** BEGIN **

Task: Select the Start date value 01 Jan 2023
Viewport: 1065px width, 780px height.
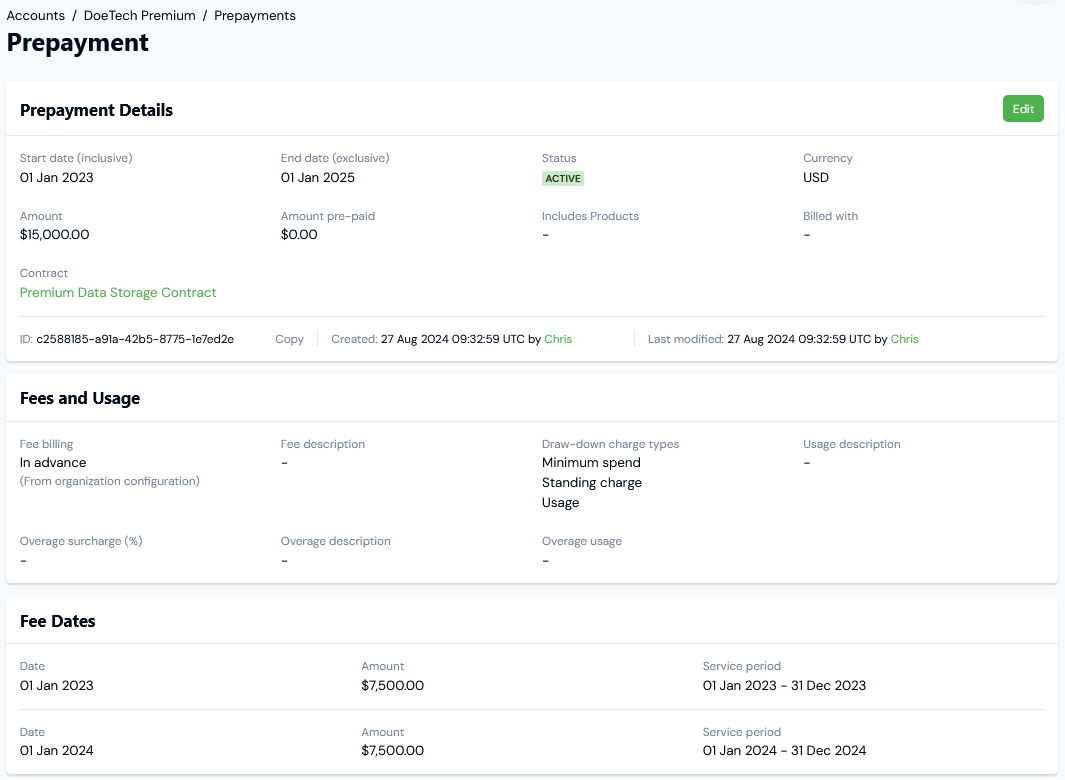Action: pyautogui.click(x=54, y=177)
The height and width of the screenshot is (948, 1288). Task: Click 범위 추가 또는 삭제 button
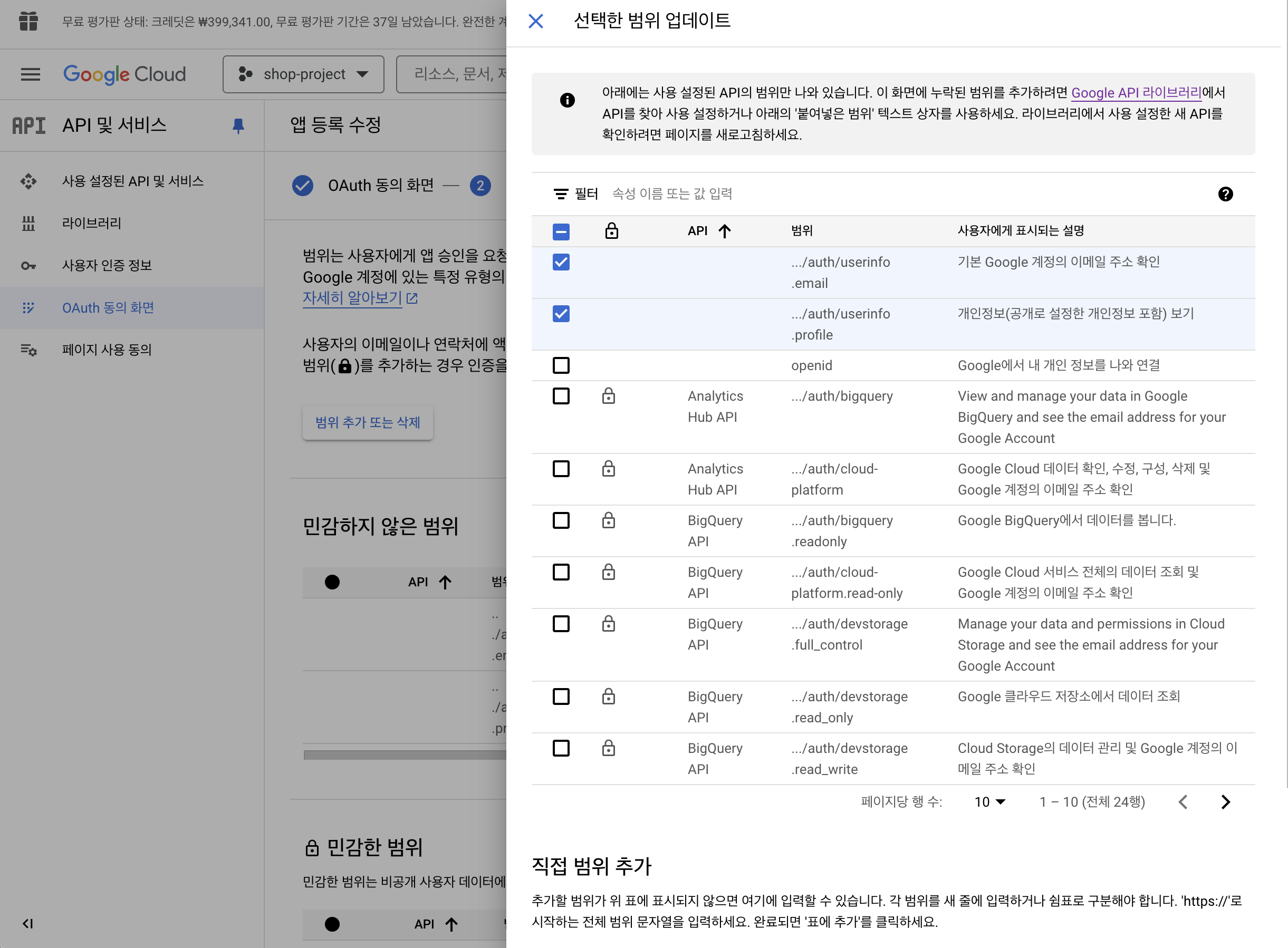(367, 422)
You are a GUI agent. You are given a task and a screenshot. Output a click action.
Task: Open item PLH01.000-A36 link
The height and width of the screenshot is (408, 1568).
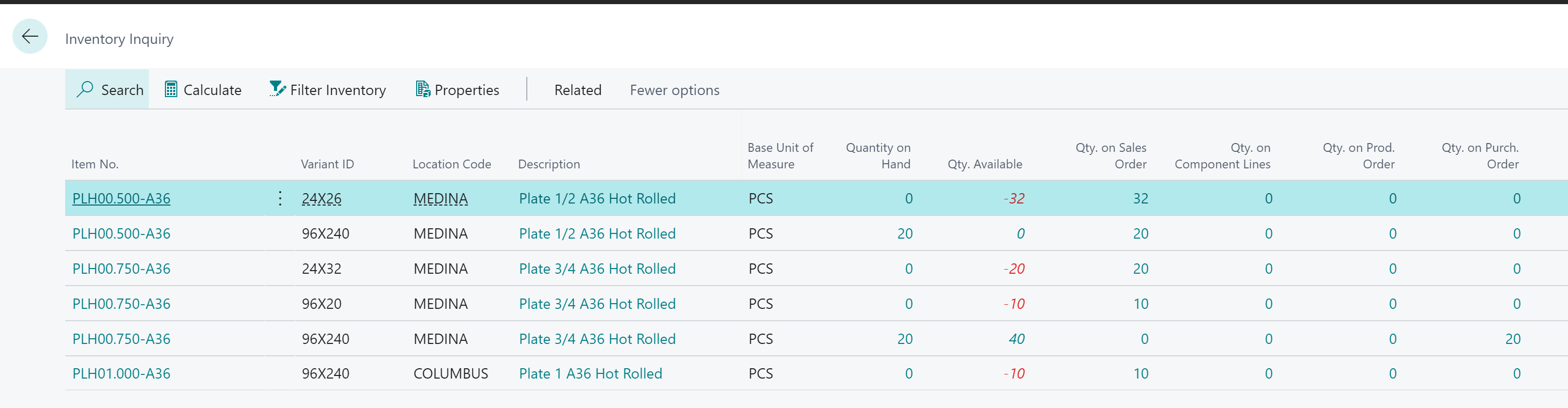point(121,373)

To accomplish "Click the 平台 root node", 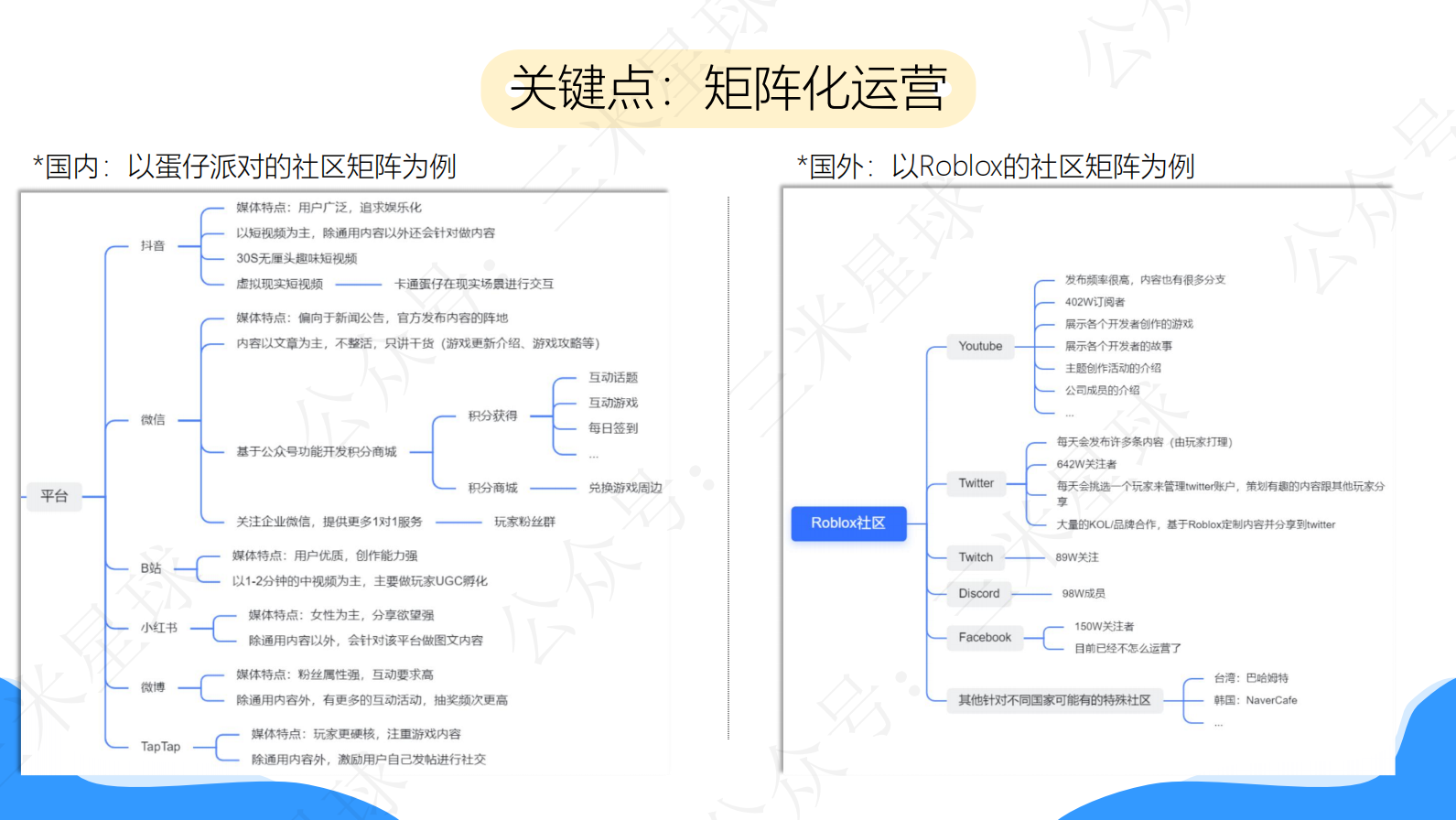I will [x=54, y=496].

** END **

- _YOUR INSTRUCTIONS_:
Please reproduce the entries from the very start through the line containing "point(121,373)", both ends included, word for word, and omit the pictures from your answer.

- _RESULT FOR THIS TASK_:
Task: Select the Start date value 01 Jan 2023
Viewport: 1065px width, 780px height.
Action: pyautogui.click(x=54, y=177)
The height and width of the screenshot is (948, 1288). Task: Click 범위 추가 또는 삭제 button
(367, 422)
You are a GUI agent. You are given a task and a screenshot. Output a click action.
Task: Open item PLH01.000-A36 link
The height and width of the screenshot is (408, 1568).
point(121,373)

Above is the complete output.